Work to complete: Your answer should consist solely of the lines from the one containing "Click the Insert Layout icon" through the end of the entries below, duplicated exactly.
(Excerpted records begins)
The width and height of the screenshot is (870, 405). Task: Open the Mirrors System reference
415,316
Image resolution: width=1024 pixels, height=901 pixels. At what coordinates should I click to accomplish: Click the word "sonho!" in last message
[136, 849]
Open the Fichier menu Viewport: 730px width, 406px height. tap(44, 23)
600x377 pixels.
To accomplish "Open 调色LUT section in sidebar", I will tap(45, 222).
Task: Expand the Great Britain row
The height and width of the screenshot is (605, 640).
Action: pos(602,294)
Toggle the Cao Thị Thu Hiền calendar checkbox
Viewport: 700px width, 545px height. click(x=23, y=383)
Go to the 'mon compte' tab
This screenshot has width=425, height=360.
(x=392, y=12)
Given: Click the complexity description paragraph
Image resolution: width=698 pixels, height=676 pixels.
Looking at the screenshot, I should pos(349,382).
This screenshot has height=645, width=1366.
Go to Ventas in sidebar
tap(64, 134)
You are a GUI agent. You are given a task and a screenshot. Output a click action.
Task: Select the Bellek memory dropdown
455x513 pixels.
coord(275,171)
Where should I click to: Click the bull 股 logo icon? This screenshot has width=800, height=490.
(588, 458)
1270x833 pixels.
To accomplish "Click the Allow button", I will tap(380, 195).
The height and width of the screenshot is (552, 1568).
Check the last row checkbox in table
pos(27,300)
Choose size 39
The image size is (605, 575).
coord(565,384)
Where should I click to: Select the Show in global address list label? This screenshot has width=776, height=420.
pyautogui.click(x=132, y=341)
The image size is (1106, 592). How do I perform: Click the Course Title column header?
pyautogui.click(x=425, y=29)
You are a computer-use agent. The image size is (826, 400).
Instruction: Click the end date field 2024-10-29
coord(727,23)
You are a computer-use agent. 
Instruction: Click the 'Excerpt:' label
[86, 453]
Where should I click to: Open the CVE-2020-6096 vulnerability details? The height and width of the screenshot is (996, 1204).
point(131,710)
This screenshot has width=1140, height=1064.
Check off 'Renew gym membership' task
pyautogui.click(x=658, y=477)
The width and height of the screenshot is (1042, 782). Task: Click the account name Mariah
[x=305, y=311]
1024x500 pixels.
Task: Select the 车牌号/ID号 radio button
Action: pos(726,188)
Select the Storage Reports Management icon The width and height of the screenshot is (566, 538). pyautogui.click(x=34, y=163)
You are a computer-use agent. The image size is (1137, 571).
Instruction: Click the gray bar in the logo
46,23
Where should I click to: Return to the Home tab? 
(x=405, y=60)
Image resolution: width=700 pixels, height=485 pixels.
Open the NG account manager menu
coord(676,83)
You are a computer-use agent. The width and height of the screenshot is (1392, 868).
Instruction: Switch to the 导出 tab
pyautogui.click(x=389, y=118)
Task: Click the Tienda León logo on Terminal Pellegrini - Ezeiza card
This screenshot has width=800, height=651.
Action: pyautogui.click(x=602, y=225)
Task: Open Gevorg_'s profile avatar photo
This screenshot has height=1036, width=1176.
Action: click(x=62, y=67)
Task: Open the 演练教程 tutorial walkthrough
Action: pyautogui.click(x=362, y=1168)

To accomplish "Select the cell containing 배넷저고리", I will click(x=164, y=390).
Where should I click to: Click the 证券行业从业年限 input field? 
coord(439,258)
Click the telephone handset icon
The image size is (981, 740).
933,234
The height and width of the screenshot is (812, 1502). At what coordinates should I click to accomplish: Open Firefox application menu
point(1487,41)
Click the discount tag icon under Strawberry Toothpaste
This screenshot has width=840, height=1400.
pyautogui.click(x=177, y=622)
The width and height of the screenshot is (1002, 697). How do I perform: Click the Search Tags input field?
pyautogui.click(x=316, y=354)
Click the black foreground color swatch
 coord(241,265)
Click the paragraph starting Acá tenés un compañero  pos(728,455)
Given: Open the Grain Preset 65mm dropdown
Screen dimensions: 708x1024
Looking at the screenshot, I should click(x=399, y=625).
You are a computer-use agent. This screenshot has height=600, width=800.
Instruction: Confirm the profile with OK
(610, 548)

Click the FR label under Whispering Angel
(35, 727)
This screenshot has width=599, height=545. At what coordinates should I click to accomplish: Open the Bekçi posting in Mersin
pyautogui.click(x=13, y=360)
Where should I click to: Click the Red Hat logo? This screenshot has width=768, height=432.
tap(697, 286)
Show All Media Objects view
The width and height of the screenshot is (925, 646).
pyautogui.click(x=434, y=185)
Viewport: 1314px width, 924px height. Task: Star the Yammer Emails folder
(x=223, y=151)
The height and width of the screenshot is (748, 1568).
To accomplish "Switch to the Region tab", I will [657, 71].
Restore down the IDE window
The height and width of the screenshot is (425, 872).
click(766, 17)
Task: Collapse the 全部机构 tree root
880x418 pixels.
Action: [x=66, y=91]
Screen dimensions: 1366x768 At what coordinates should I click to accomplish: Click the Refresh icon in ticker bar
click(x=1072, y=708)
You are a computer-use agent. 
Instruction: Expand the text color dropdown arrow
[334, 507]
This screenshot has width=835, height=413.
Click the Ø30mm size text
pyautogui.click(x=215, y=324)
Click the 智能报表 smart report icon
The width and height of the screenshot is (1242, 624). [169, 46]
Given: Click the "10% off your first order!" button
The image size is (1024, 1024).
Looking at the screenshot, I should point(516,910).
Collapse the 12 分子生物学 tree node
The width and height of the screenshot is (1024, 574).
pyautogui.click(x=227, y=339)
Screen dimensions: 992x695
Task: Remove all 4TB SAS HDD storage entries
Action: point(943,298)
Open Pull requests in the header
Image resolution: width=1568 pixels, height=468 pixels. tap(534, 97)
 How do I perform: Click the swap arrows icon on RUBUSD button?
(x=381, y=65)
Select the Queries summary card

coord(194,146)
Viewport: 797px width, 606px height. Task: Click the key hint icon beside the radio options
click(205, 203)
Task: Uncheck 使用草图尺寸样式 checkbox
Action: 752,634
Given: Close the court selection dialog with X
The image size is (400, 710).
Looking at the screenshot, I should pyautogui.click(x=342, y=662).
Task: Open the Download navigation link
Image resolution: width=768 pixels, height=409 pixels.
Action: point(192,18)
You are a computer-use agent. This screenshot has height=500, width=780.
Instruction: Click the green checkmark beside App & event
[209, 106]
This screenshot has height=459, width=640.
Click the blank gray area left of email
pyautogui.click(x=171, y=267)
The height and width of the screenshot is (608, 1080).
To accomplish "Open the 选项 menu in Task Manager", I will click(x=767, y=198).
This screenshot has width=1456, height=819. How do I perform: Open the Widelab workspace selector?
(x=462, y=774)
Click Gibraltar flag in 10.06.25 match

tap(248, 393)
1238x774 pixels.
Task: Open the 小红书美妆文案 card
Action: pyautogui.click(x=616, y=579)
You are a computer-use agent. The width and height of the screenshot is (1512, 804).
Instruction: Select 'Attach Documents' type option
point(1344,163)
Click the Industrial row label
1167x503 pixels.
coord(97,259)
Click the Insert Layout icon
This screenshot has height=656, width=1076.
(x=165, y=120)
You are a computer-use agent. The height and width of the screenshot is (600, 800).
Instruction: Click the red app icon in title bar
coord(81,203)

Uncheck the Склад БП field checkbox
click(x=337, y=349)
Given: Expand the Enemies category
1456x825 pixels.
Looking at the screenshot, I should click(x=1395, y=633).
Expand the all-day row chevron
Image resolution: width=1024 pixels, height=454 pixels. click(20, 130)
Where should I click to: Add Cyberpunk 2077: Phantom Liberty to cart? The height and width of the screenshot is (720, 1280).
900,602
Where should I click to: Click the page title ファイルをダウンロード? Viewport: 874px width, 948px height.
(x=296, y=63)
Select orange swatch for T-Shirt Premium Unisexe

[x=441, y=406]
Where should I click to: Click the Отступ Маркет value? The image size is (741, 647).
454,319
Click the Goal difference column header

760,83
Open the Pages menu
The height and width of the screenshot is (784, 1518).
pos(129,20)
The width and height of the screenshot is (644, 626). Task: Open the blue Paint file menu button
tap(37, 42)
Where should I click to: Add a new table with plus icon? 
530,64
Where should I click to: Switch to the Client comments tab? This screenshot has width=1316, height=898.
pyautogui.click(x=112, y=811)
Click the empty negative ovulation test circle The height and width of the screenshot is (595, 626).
(Excerpted records ends)
Your response:
Click the Insert Layout icon
This screenshot has height=656, width=1076.
(x=165, y=120)
You are a computer-use agent. The height and width of the screenshot is (600, 800).
Instruction: Click the red app icon in title bar
coord(81,203)

Uncheck the Склад БП field checkbox
click(x=337, y=349)
Given: Expand the Enemies category
1456x825 pixels.
Looking at the screenshot, I should click(x=1395, y=633).
Expand the all-day row chevron
Image resolution: width=1024 pixels, height=454 pixels. click(20, 130)
Where should I click to: Add Cyberpunk 2077: Phantom Liberty to cart? The height and width of the screenshot is (720, 1280).
900,602
Where should I click to: Click the page title ファイルをダウンロード? Viewport: 874px width, 948px height.
(x=296, y=63)
Select orange swatch for T-Shirt Premium Unisexe

[x=441, y=406]
Where should I click to: Click the Отступ Маркет value? The image size is (741, 647).
454,319
Click the Goal difference column header

760,83
Open the Pages menu
The height and width of the screenshot is (784, 1518).
pos(129,20)
The width and height of the screenshot is (644, 626). Task: Open the blue Paint file menu button
tap(37, 42)
Where should I click to: Add a new table with plus icon? 
530,64
Where should I click to: Switch to the Client comments tab? This screenshot has width=1316, height=898.
pyautogui.click(x=112, y=811)
Click the empty negative ovulation test circle The height and width of the screenshot is (595, 626).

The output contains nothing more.